Y el séptimo día, alcanzado su equilibrio, el universo descansará.”
Mientras lo leía, olvidada la comida que ya estaba en la mesa, se encendía la cara de la bibliotecaria disfrutando de su criatura por primera vez. Hasta que, muy bruscamente, cambió su expresión al toparse con una nota final que el exobiólogo había añadido de su puño y letra. Presumiendo de información privilegiada, contaba el chismoso que la nota decía: “Esto sabemos ahora pero no sabemos lo que sabremos mañana. Debe tenerse en cuenta que, a diferencia de las sagradas escrituras, no pretendemos la certeza sino que bregamos en la duda.”
La expresión de placer al leer el relato había sido tan llamativa y fue tan notorio el disgusto al encontrar la nota, que toda la Placeta, en silencio, estaba pendiente de la bibliotecaria cuando dijo: “Lo que no trasluzca un relato no debe iluminarlo una nota al pie”.
Sentó mal al exobiólogo tanta rotundidad y peor le sentó que lo dijera muy alto donde había tanta gente y tan expectante. Todo el mundo lo oyó.
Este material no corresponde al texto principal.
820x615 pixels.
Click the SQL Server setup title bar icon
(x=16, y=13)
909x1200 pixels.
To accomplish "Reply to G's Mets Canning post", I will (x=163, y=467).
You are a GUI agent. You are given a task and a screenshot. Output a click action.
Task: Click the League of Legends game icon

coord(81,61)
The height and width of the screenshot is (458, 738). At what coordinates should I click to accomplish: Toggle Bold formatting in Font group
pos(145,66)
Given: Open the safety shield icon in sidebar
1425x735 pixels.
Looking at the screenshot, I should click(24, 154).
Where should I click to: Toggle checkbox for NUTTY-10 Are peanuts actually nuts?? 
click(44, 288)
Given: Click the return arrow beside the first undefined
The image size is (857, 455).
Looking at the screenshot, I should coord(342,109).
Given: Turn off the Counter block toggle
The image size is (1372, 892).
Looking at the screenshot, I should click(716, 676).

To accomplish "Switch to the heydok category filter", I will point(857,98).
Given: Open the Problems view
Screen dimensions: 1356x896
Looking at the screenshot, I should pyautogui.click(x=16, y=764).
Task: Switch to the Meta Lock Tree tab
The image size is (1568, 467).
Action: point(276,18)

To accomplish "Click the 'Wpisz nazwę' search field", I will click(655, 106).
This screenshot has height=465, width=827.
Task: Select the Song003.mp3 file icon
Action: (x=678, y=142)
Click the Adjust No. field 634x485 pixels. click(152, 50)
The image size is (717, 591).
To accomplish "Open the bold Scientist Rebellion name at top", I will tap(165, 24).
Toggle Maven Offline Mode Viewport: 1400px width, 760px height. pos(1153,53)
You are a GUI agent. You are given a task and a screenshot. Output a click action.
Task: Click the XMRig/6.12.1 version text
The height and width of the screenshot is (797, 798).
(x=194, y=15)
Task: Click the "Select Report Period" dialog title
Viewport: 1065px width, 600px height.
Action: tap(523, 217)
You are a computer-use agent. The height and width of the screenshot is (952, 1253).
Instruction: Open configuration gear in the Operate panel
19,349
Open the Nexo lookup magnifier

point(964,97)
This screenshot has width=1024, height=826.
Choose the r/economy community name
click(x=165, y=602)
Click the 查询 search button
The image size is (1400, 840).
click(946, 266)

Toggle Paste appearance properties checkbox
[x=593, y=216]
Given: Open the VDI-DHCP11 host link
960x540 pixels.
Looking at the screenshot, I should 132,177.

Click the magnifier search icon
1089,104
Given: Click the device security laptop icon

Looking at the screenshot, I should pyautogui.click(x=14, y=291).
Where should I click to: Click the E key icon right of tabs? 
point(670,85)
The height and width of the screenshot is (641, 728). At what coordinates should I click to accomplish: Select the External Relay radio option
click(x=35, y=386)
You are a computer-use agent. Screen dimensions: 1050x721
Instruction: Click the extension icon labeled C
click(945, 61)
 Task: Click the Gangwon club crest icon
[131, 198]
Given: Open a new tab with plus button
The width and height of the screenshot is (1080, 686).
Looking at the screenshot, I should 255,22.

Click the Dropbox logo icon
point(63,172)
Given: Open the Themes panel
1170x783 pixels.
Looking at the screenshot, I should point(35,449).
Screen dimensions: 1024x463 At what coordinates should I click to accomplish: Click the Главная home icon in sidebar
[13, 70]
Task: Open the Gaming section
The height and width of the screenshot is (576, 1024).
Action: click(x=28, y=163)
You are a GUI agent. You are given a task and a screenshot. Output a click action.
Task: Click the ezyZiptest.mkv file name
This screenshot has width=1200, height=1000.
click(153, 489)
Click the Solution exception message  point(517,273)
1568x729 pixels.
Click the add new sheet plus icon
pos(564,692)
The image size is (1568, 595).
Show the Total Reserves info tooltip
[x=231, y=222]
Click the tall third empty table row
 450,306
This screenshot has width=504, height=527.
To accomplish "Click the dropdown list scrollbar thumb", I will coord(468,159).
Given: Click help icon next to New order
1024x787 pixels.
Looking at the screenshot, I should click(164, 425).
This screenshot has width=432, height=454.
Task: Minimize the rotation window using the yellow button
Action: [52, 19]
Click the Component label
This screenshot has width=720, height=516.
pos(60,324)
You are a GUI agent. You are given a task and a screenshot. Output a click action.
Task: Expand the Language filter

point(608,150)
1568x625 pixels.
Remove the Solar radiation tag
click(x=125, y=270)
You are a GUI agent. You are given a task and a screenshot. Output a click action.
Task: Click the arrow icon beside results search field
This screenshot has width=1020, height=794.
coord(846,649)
La Placeta es muy pequeña y los negocios juntan mucho las mesas allí. Se plantó él en que la nota le parecía muy necesaria y añadió que era lo único verdaderamente suyo que había en la criatura. Ella contestó en seco que el relato estaba completo sin aquel apéndice, sin aquella deformidad. Se enconó la discusión, hicieron todos los de la plaza que volvían a sus conversaciones y se perdió irrecuperable el encanto de aquel mediodía.
Nunca publicó el relato la bibliotecaria, decidida por despecho a no publicar la nota. Olvidó el exobiólogo, regresado a la cumbre del Roque de los Muchachos, al absorbente mundo de los investigadores. Se las arregló el relato para seguir existiendo y empezó a vagar de foro en foro, sin maternidad ni paternidad reconocidas.
Hace unas semanas me encontré con él, por sorpresa, en un blog de cosmología. Se conservaba muy bien. Me alegré de verlo y me emocionó que sobreviviera, que siguiera en pie, entero, sin conocer su origen ni su razón de existir.